TEXTE À LIRE
Ma motivation pour me rendre au Valhalla Provincial Park est relativement futile. Quelques temps avant le début de notre voyage, Leigh et Spring, que nous avons vus à Squamish, ont posté des photos d'eux entourés de chèvres sauvages au sommet d'une magnifique montagne. Depuis, mon désir enfantin de voir des animaux sauvages me pousse à tenter l'aventure. Je n'ai que très peu d'informations : rien ne mentionne ce parc dans le guide gratuit du Kootenay récupéré à Vancouver. Je ne sais même pas si une randonnée d'une journée suffit à grimper là haut et si c'est à ma portée. J'ai récupéré sur le web un pdf décrivant les différents chemins de randonnées du parc, mais sans cartes et dont les informations à la fois trop spécifiques mais pas assez précises ne font pas beaucoup de sens...
Dans tous les cas, je n'ai rien à perdre. On ne verra peut-être pas de chèvres mais on s'en sortira bien et on fera "quelque chose". C'est ainsi qu'après 4 heures de route dans cette belle région du Kootenay, nous arrivons le samedi soir dans la petite ville de Slocan. Elle se trouve à la pointe sud du parc et c'est de là que semblent partir les randonnées. J'espérais un centre d'information ou un truc du genre, je me retrouve devant un grand panneau marqué "Valhalla" et quelques cartes floues... La ville elle-même est formée de quelques rues en quadrillage semées de maisons espacées et s'ouvrant sur un long lac. C'est le Slocan Lake qui marque la frontière est du Valhalla Provincial Park.

CONSIGNE
Restituez intégralement le récit sur le Valhalla Provincial Park, sans y changer un mot. La liste qui suit n'est pas nécessaire.

EXTRAIT DE DONNÉES
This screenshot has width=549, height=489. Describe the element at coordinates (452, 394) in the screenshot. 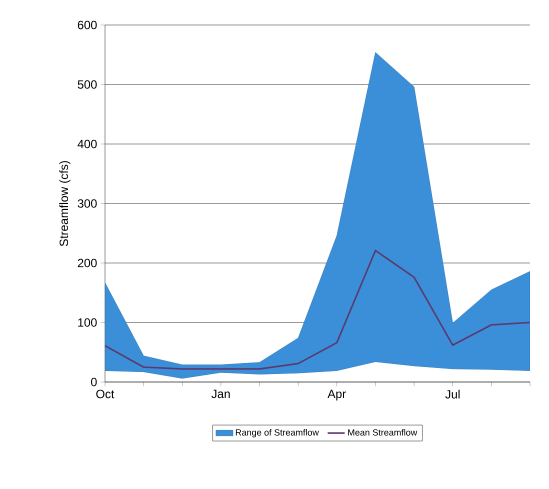

I see `x-tick-label: Jul` at that location. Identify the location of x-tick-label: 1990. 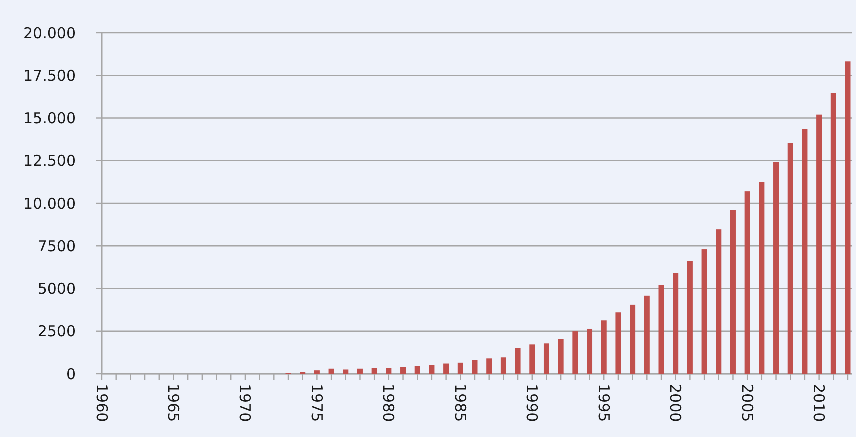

ZONE DE RÉPONSE
Ma motivation pour me rendre au Valhalla Provincial Park est relativement futile. Quelques temps avant le début de notre voyage, Leigh et Spring, que nous avons vus à Squamish, ont posté des photos d'eux entourés de chèvres sauvages au sommet d'une magnifique montagne. Depuis, mon désir enfantin de voir des animaux sauvages me pousse à tenter l'aventure. Je n'ai que très peu d'informations : rien ne mentionne ce parc dans le guide gratuit du Kootenay récupéré à Vancouver. Je ne sais même pas si une randonnée d'une journée suffit à grimper là haut et si c'est à ma portée. J'ai récupéré sur le web un pdf décrivant les différents chemins de randonnées du parc, mais sans cartes et dont les informations à la fois trop spécifiques mais pas assez précises ne font pas beaucoup de sens...
Dans tous les cas, je n'ai rien à perdre. On ne verra peut-être pas de chèvres mais on s'en sortira bien et on fera "quelque chose". C'est ainsi qu'après 4 heures de route dans cette belle région du Kootenay, nous arrivons le samedi soir dans la petite ville de Slocan. Elle se trouve à la pointe sud du parc et c'est de là que semblent partir les randonnées. J'espérais un centre d'information ou un truc du genre, je me retrouve devant un grand panneau marqué "Valhalla" et quelques cartes floues... La ville elle-même est formée de quelques rues en quadrillage semées de maisons espacées et s'ouvrant sur un long lac. C'est le Slocan Lake qui marque la frontière est du Valhalla Provincial Park.